### THE EXERCISE
How many lines in the rows below contain the string "form", counted with case taken into account? Give only the number.

### RAW DATA
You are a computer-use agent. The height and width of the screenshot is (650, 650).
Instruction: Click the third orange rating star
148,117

...

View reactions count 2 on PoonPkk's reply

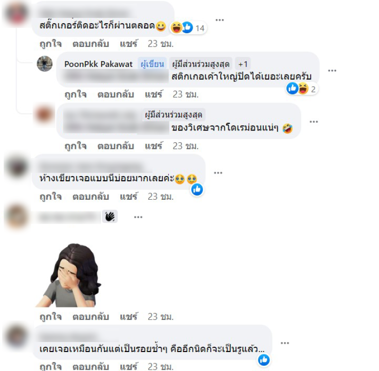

* * *

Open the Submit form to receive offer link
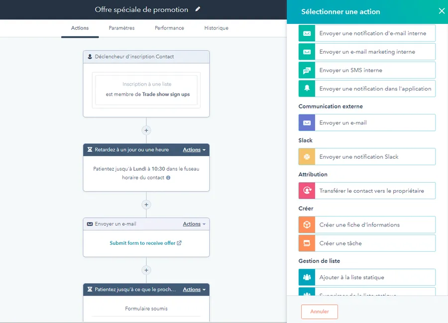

### EXERCISE OUTPUT
1